START Data shown

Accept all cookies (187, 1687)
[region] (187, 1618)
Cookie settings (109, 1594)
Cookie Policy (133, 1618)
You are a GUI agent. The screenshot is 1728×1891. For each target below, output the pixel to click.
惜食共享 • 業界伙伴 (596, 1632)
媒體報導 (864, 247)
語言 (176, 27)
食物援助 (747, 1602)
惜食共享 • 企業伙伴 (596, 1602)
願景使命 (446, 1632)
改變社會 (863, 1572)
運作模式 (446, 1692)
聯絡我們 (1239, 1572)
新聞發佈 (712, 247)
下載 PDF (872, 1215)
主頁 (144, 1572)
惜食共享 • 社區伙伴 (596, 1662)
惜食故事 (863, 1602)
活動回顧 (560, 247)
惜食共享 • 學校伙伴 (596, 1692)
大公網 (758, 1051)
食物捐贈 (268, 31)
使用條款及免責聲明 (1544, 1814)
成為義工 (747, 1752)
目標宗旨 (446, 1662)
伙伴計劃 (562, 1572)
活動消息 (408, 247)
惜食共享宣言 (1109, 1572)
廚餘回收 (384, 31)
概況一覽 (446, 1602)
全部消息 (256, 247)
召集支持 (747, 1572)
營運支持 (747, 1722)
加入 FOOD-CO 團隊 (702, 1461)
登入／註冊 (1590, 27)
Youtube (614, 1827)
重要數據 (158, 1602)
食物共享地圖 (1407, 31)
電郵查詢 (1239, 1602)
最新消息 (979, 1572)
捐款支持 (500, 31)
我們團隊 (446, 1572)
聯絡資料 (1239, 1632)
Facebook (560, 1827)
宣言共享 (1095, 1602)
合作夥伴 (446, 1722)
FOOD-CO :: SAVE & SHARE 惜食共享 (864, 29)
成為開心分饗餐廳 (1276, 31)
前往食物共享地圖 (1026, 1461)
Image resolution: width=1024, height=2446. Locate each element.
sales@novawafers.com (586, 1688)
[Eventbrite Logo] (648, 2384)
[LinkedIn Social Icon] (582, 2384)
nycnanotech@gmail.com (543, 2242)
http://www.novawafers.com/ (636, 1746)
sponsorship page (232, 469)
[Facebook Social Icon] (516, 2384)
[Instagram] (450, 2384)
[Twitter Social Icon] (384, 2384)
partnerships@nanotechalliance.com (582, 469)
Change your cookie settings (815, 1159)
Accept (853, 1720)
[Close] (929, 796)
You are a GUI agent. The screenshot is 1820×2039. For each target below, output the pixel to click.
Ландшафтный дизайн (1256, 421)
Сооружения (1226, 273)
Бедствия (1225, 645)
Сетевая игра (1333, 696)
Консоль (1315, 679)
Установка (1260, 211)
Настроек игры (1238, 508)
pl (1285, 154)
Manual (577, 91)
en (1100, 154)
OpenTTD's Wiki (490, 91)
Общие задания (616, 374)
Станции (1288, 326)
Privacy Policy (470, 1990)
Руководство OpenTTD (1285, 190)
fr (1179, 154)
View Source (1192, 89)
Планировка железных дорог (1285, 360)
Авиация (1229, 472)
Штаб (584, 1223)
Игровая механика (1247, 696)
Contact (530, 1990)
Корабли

END Data shown

Problem statement:
Print exactly the line containing "Ландшафтный дизайн (1256, 421)" and every line after it through the end of the records above, and nothing else.

Response below:
Ландшафтный дизайн (1256, 421)
Сооружения (1226, 273)
Бедствия (1225, 645)
Сетевая игра (1333, 696)
Консоль (1315, 679)
Установка (1260, 211)
Настроек игры (1238, 508)
pl (1285, 154)
Manual (577, 91)
en (1100, 154)
OpenTTD's Wiki (490, 91)
Общие задания (616, 374)
Станции (1288, 326)
Privacy Policy (470, 1990)
Руководство OpenTTD (1285, 190)
fr (1179, 154)
View Source (1192, 89)
Планировка железных дорог (1285, 360)
Авиация (1229, 472)
Штаб (584, 1223)
Игровая механика (1247, 696)
Contact (530, 1990)
Корабли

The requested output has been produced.